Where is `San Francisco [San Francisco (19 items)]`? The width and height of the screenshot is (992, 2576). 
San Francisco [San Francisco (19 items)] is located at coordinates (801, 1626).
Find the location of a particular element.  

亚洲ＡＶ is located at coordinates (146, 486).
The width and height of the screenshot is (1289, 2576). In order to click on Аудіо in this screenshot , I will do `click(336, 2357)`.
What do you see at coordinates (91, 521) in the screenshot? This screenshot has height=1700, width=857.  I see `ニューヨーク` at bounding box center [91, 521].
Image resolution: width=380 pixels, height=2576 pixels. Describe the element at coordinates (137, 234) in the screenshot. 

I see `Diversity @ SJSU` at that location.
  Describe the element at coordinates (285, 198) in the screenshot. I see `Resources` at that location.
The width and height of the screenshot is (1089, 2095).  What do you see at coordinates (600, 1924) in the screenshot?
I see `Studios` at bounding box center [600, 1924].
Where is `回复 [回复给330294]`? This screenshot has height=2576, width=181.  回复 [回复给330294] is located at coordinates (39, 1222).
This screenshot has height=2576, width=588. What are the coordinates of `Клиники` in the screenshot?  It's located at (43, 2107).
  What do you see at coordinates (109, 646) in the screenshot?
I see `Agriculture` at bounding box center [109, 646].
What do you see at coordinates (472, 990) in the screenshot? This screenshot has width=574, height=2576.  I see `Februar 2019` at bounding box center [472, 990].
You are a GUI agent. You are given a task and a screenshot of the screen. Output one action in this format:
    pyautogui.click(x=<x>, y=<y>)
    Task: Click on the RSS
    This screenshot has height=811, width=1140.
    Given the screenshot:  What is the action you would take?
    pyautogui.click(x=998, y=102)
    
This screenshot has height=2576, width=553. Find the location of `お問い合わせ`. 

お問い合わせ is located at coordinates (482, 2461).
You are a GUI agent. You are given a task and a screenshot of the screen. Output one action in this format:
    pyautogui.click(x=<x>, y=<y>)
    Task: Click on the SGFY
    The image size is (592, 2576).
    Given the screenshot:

• [What to work on]: How many lines in the items above contain the string "center", with case counting? Reply with the number alone.

• [Answer to this task]: 4